[pypy-commit] pypy stm-gc: Documentation, documentation, documentation. It helps a lot

arigo noreply at buildbot.pypy.org
Mon Apr 23 21:11:11 CEST 2012


Author: Armin Rigo <arigo at tunes.org>
Branch: stm-gc
Changeset: r54694:c4fe5a7ab290
Date: 2012-04-23 21:10 +0200
http://bitbucket.org/pypy/pypy/changeset/c4fe5a7ab290/

Log:	Documentation, documentation, documentation. It helps a lot to make
	my confused mind a bit clearer, and it should trigger a few
	simplifications too.

diff --git a/pypy/rpython/memory/gc/stmgc.py b/pypy/rpython/memory/gc/stmgc.py
--- a/pypy/rpython/memory/gc/stmgc.py
+++ b/pypy/rpython/memory/gc/stmgc.py
@@ -28,7 +28,7 @@
 #       - the non-small raw-malloced objects
 #
 #   - The GLOBAL objects are all located in the shared area.
-#     All global objects are non-movable.
+#     All GLOBAL objects are non-movable.
 #
 #   - The LOCAL objects might be YOUNG or OLD depending on whether they
 #     already survived a collection.  YOUNG LOCAL objects are either in
@@ -38,11 +38,112 @@
 #     is not actually generational (slow when running long transactions
 #     or before running transactions at all).
 #
+#   - A few details are different depending on the running mode:
+#     either "transactional" or "non-transactional".  The transactional
+#     mode is where we have multiple threads, in a transaction.run()
+#     call.  The non-transactional mode has got only the main thread.
+#
+# GC Flags on objects:
+#
+#   - GCFLAG_GLOBAL: identifies GLOBAL objects.  All prebuilt objects
+#     start as GLOBAL; conversely, all freshly allocated objects start
+#     as LOCAL.  But they may switch between the two; see below.
+#     All objects that are or have been GLOBAL are immortal for now
+#     (global_collect() will be done later).
+#
+#   - GCFLAG_WAS_COPIED: means that the object is either a LOCAL COPY
+#     or, if GLOBAL, then it has or had at least one LOCAL COPY.  Used
+#     in transactional mode only; see below.
+#
+#   - GCFLAG_VISITED: used during collections to flag objects found to be
+#     surviving.  Between collections, it must be set on LOCAL COPY objects
+#     and only on them.
+#
+#   - GCFLAG_HAS_SHADOW: set on nursery objects whose id() or identityhash()

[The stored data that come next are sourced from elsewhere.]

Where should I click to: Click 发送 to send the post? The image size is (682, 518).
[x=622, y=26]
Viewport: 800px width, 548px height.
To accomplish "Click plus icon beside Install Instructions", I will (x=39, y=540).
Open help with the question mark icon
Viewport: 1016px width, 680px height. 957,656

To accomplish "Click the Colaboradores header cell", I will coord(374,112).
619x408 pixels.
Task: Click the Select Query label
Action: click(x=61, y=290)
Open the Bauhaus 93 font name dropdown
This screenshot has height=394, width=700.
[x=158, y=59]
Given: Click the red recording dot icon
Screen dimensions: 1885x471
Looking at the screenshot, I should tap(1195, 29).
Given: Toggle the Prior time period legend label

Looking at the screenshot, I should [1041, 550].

+#     was taken.  Means that we already have a corresponding object allocated
+#     outside the nursery.
+#
+#   - GCFLAG_FIXED_HASH: only on some prebuilt objects.  For identityhash().
+#
+# When the mutator (= the program outside the GC) wants to write to an
+# object, stm_writebarrier() does something special on GLOBAL objects:
+#
+#   - In non-transactional mode, the write barrier turns the object LOCAL
+#     and add it in the list 'main_thread_tls.mt_global_turned_local'.

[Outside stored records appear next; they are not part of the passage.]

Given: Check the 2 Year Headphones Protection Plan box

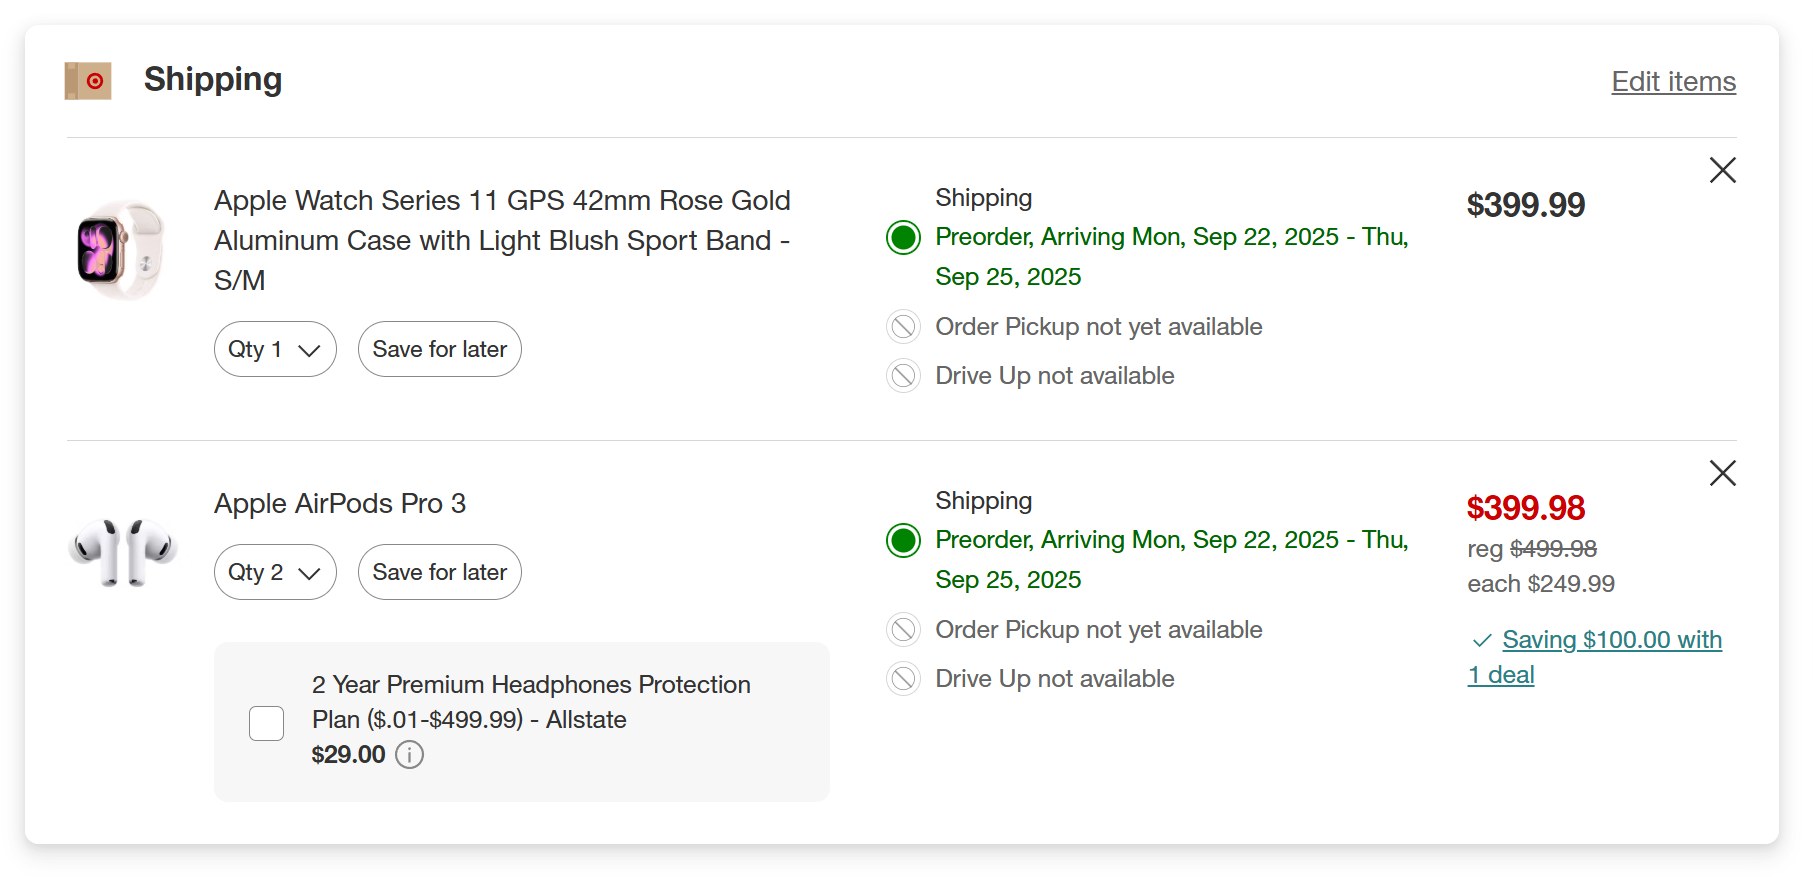Looking at the screenshot, I should pos(266,723).
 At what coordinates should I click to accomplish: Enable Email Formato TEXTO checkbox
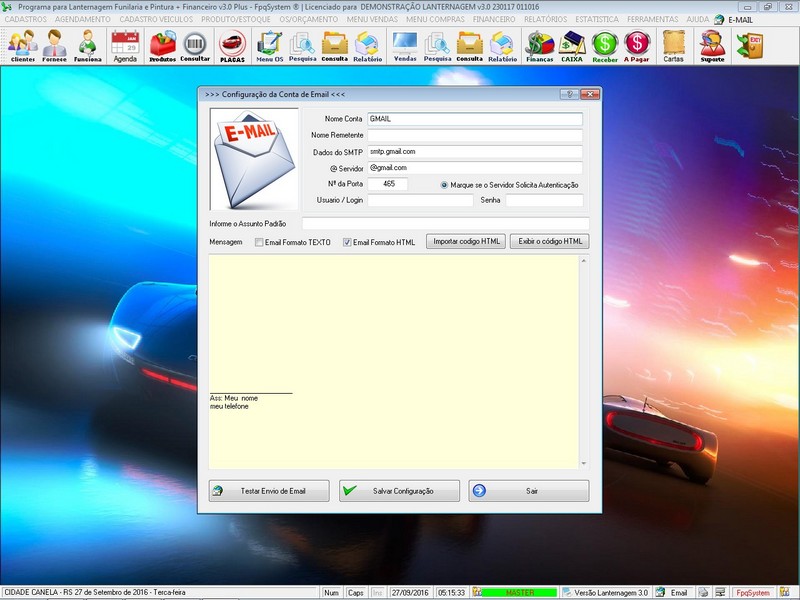coord(260,242)
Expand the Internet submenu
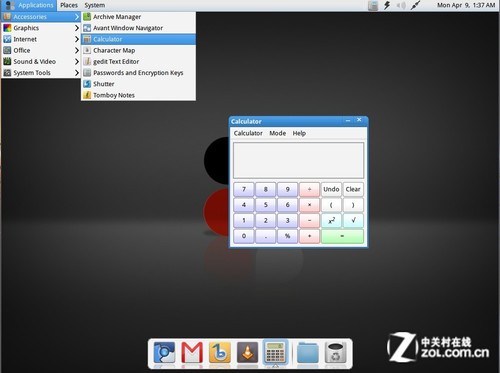The image size is (500, 373). pos(41,39)
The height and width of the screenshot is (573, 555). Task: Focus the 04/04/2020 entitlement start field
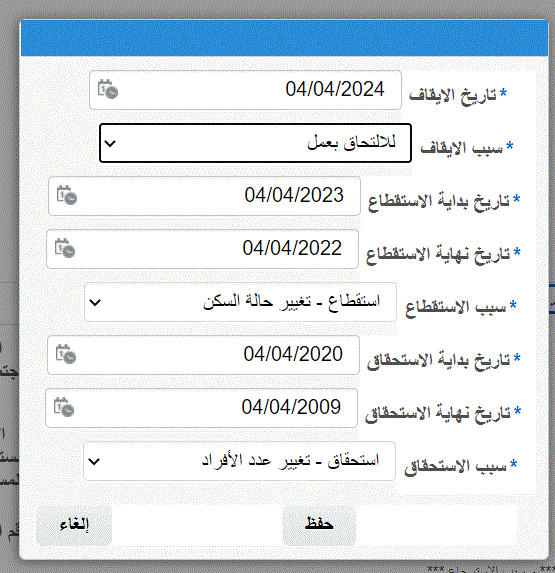click(204, 355)
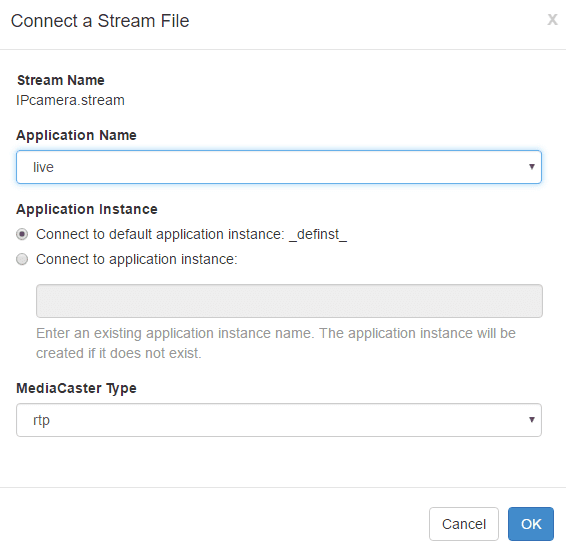566x553 pixels.
Task: Click the help text about existing instance name
Action: (x=276, y=343)
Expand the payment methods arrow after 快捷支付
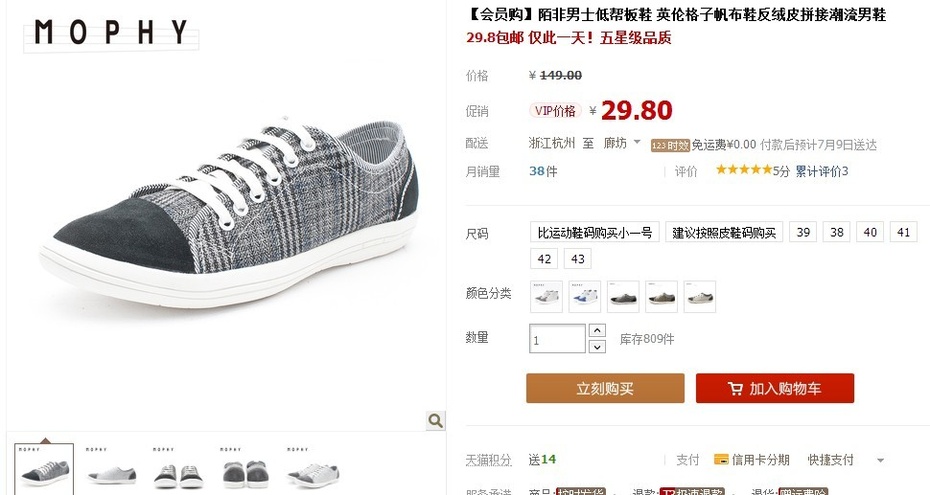The width and height of the screenshot is (930, 495). point(880,460)
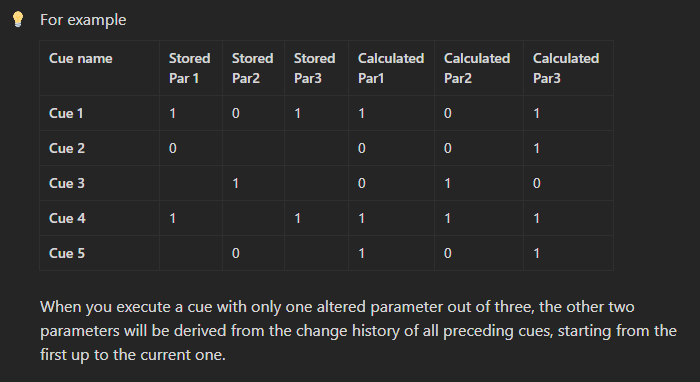Click the paragraph starting 'When you execute'
Image resolution: width=700 pixels, height=382 pixels.
[358, 331]
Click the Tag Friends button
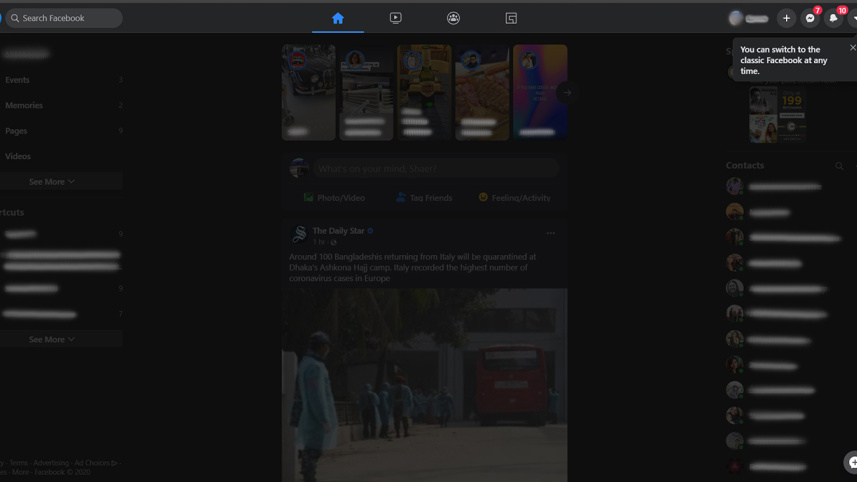The image size is (857, 482). (424, 198)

+#     This list contains all previously-GLOBAL objects that have been
+#     modified.  Objects turned LOCAL are changed back to GLOBAL and
+#     removed from 'mt_global_turned_local' by the next collection,
+#     unless they are also found in the stack (the reason being that if
+#     they are in the stack and stm_writebarrier() has already been
+#     called, then it might not be called a second time if they are
+#     changed again after collection).
+#
+#   - In transactional mode, the write barrier creates a LOCAL COPY of
+#     the object and returns it (or, if already created by the same
+#     transaction, finds it again).  The list of LOCAL COPY objects has
+#     a role similar to 'mt_global_turned_local', but is maintained by C
+#     code (see tldict_lookup()).
+#
+# Invariant: between two transactions, all objects visible from the current
+# thread are always GLOBAL.  In particular:
+#
+#   - The LOCAL object of a thread are not visible at all from other threads.

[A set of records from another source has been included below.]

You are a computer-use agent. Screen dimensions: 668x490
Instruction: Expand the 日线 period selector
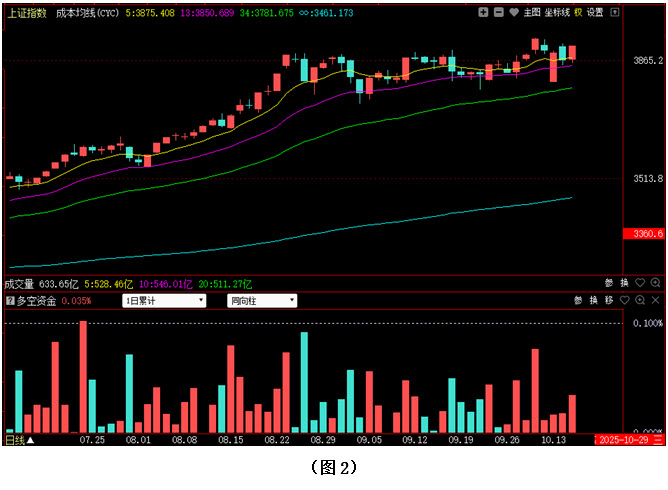coord(19,440)
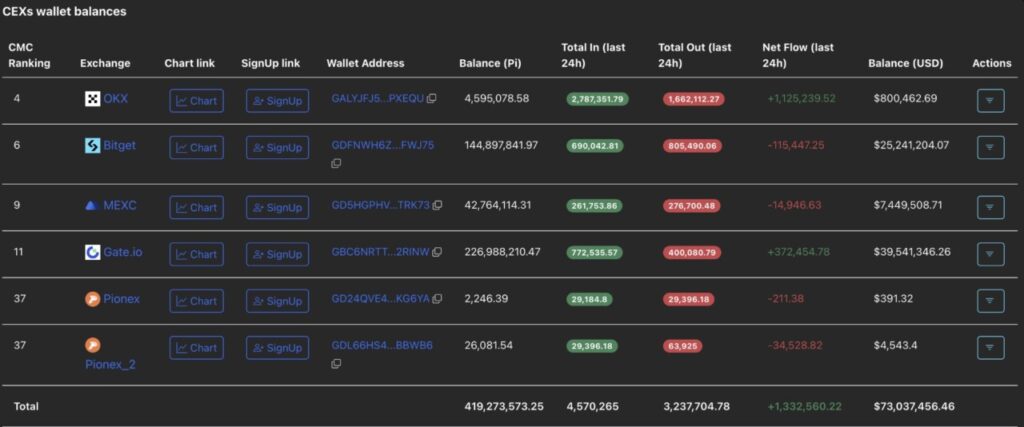The height and width of the screenshot is (427, 1024).
Task: Open the Chart button for OKX
Action: (196, 101)
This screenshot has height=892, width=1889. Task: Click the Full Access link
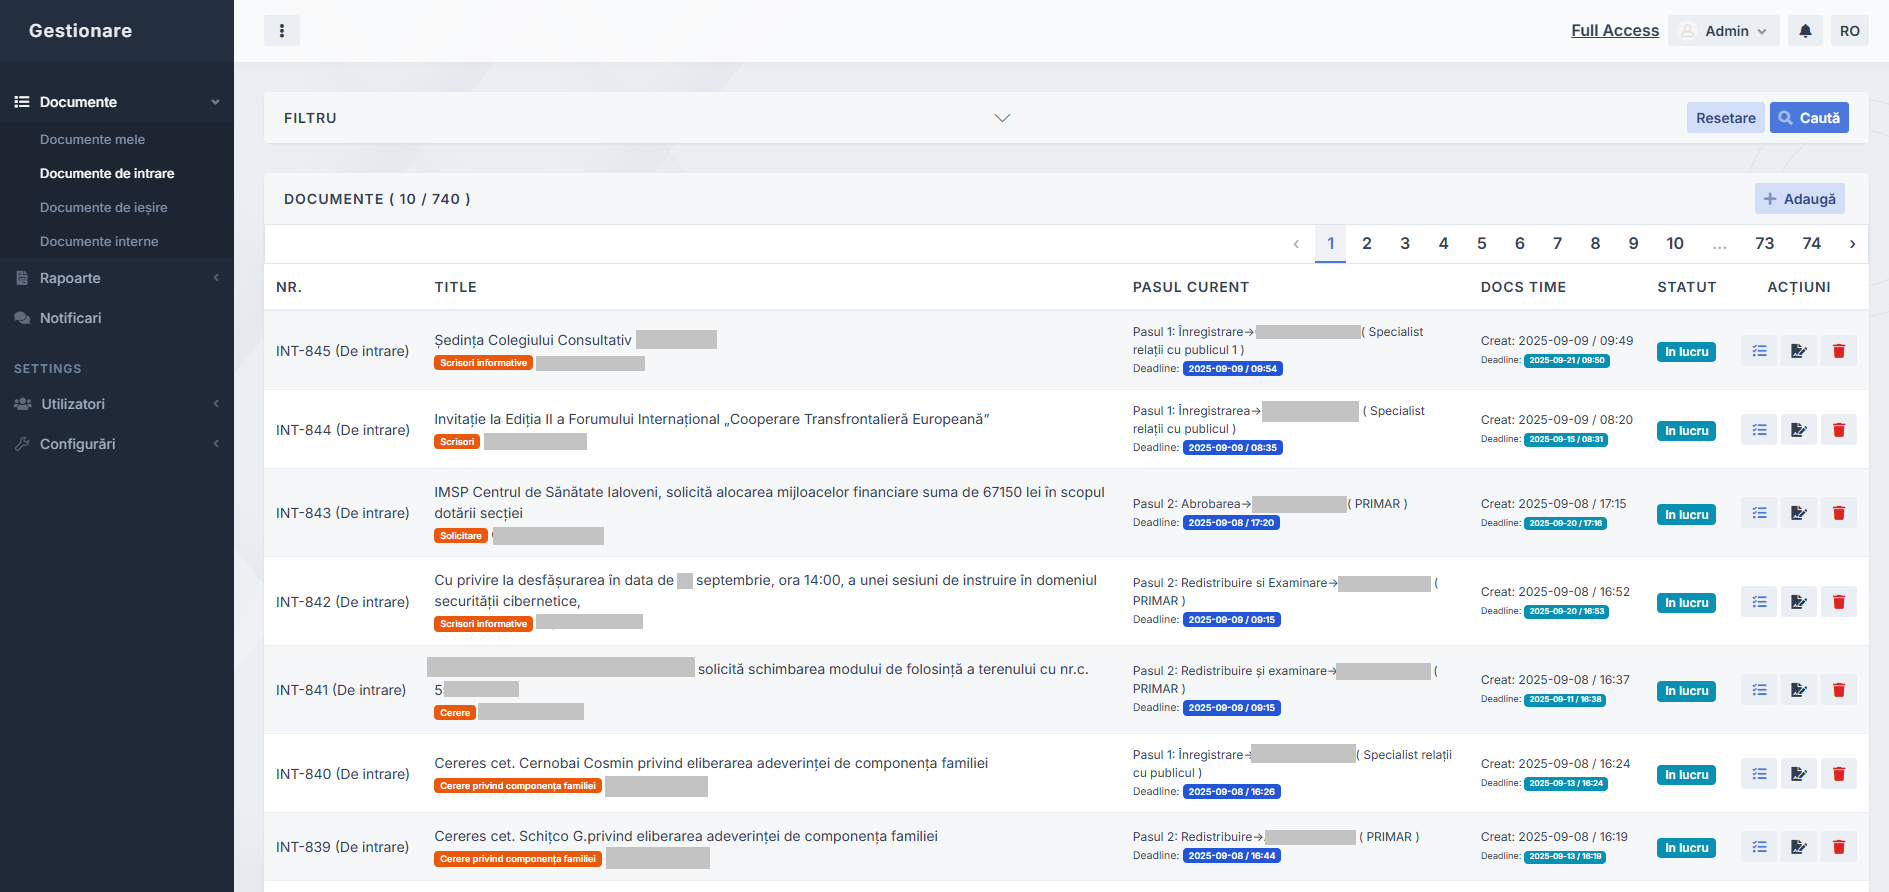pos(1614,31)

+#     This means that in transactional mode there is *no* pointer from a
+#     GLOBAL object directly to a LOCAL object.
+#
+#   - At the end of enter_transactional_mode(), and at the beginning of
+#     leave_transactional_mode(), *all* objects everywhere are GLOBAL.
+#
+# Collection: for now we have only local_collection(), which ignores all
+# GLOBAL objects.
+#
+#   - In non-transactional mode, we use 'mt_global_turned_local' as a list
+#     of roots, together with the stack.  By construction, all objects that
+#     are still GLOBAL can be ignored, because they cannot point to a LOCAL
+#     object (except to a 'mt_global_turned_local' object).
+#
+#   - In transactional mode, we similarly use the list maintained by C code
+#     of the LOCAL COPY objects of the current transaction, together with
+#     the stack.  Again, GLOBAL objects can be ignored because they have no
+#     pointer to any LOCAL object at all in that mode.
+#
+#   - A special case is the end-of-transaction collection, done by the same
+#     local_collection() with a twist: all pointers to a LOCAL COPY object
+#     are replaced with copies to the corresponding GLOBAL original.  When
+#     it is done, we mark all surviving LOCAL objects as GLOBAL too, and we
+#     are back to the situation where this thread sees only GLOBAL objects.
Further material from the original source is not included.